We can divide OCD into three main components:
Obsessions
Intrusive, unwanted thoughts, images, or urges that cause anxiety and distress
Compulsions
Repetitive behaviors or mental acts done to reduce anxiety or prevent feared outcomes
Distress
Significant interference in daily functioning across social, work, or personal life
The "O" in OCD: Obsessions
OCD obsessions can show up as intrusive and recurring thoughts, mental images, and urges. They are unwanted and ego-dystonic. This means they go against the individual's values and who they are as a person.
We may all experience strange and unwanted thoughts from time to time, but thoughts like these feel very significant and threatening to the person with OCD. As a result, they cause anxiety and distress. These feelings fuel the "C" in OCD: compulsions.
The "C" in OCD: Compulsions
Compulsions are repetitive behaviors or rituals that an individual is compelled to perform in response to the anxiety or distress caused by the obsession. The function of a compulsion is to reduce these feelings or to prevent a feared outcome from coming true.
These behaviors can be overt physical acts that others can observe, but they can also be internal mental rituals. Examples include mentally reviewing, counting, praying, and rumination.
Compulsions are generally bothersome and time-consuming. The individual doesn't want to be doing them but feels like they have to.
The "D" in OCD: Distress and Disorder
The "D" stands for the distress and dysfunction OCD causes.
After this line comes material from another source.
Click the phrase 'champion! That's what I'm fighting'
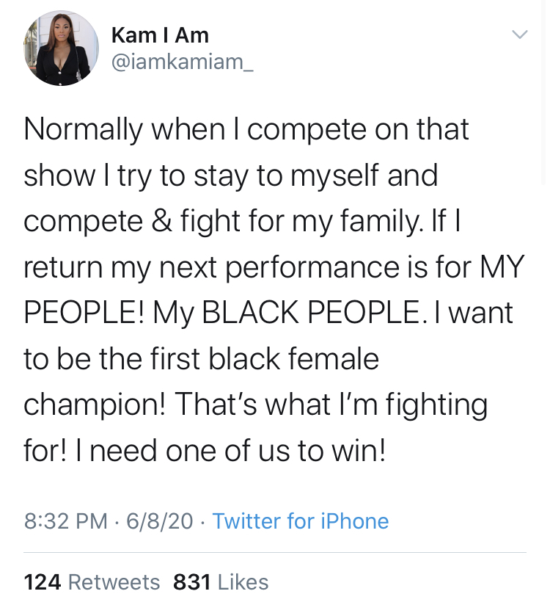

For a diagnosis, symptoms must cause significant distress or interfere with daily life, relationships, work, or school.
OCD is not about being neat, organized, or preferring things a certain way. It's about being trapped in a cycle that takes over your thoughts and your time.
The good news: OCD is treatable. With the right approaches, the cycle can be interrupted and weakened. You can learn to respond differently to intrusive thoughts and reduce the power compulsions have over your life.